Data to examine>
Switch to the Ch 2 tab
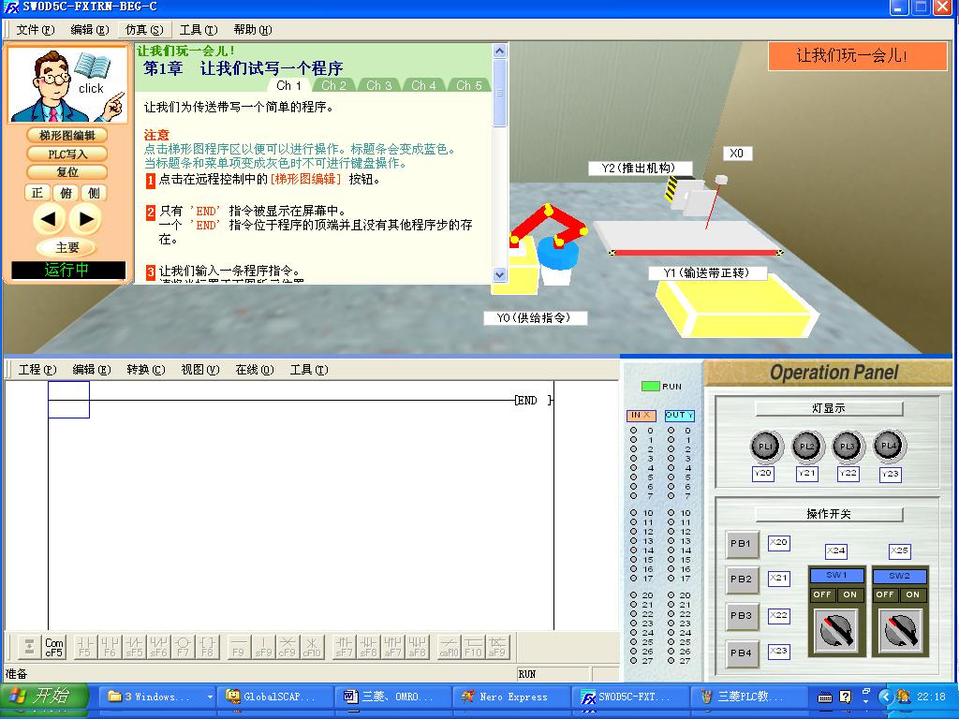 point(334,85)
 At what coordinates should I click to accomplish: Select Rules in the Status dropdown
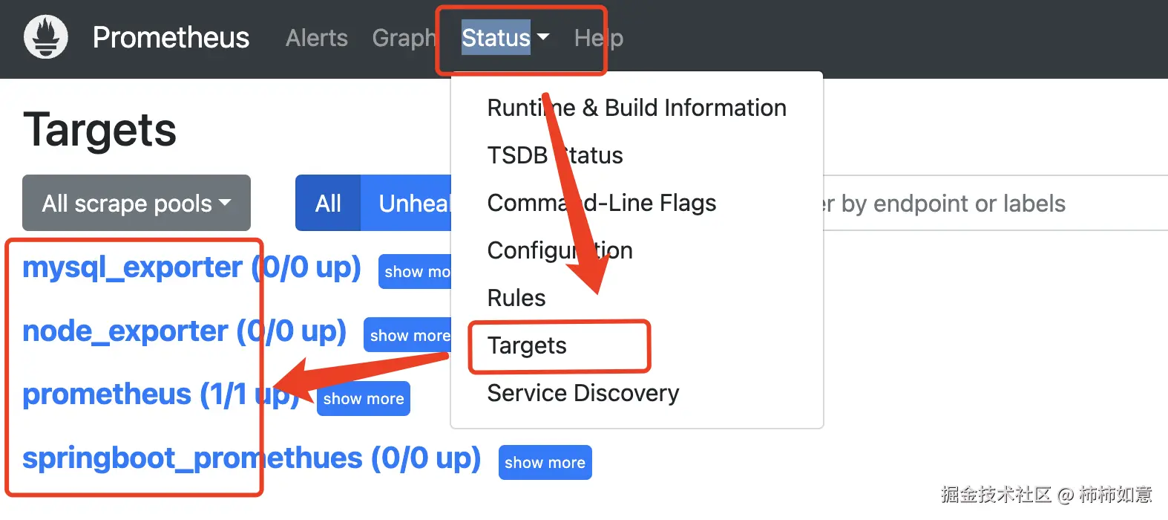click(x=516, y=298)
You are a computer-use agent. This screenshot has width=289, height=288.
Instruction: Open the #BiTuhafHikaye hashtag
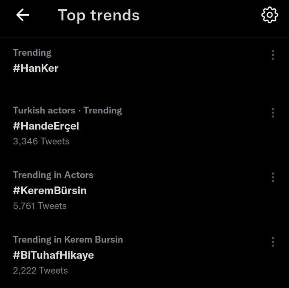[53, 255]
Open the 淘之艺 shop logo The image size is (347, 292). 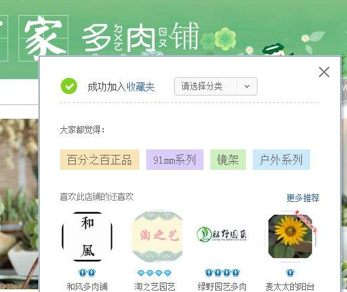coord(157,237)
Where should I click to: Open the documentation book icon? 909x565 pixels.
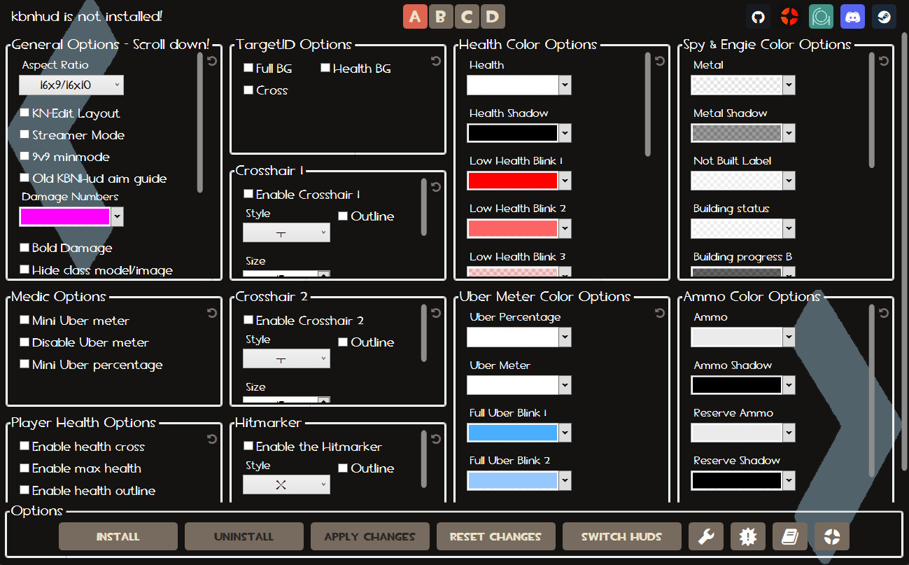(790, 536)
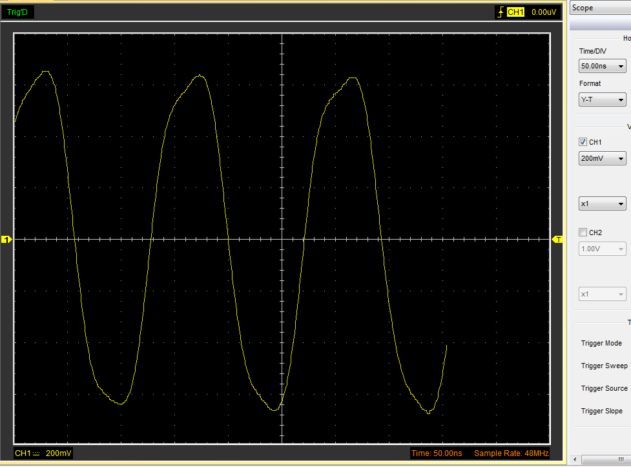Open the Format Y-T dropdown
Viewport: 631px width, 467px height.
pyautogui.click(x=602, y=99)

Your assignment> Begin at the line containing "Where should I" and copy every line through the end of the data above exactly, omitting the pictures.

Task response>
Where should I click to: Open the documentation book icon? 909x565 pixels.
(790, 536)
Open the Format Y-T dropdown
Viewport: 631px width, 467px height.
pyautogui.click(x=602, y=99)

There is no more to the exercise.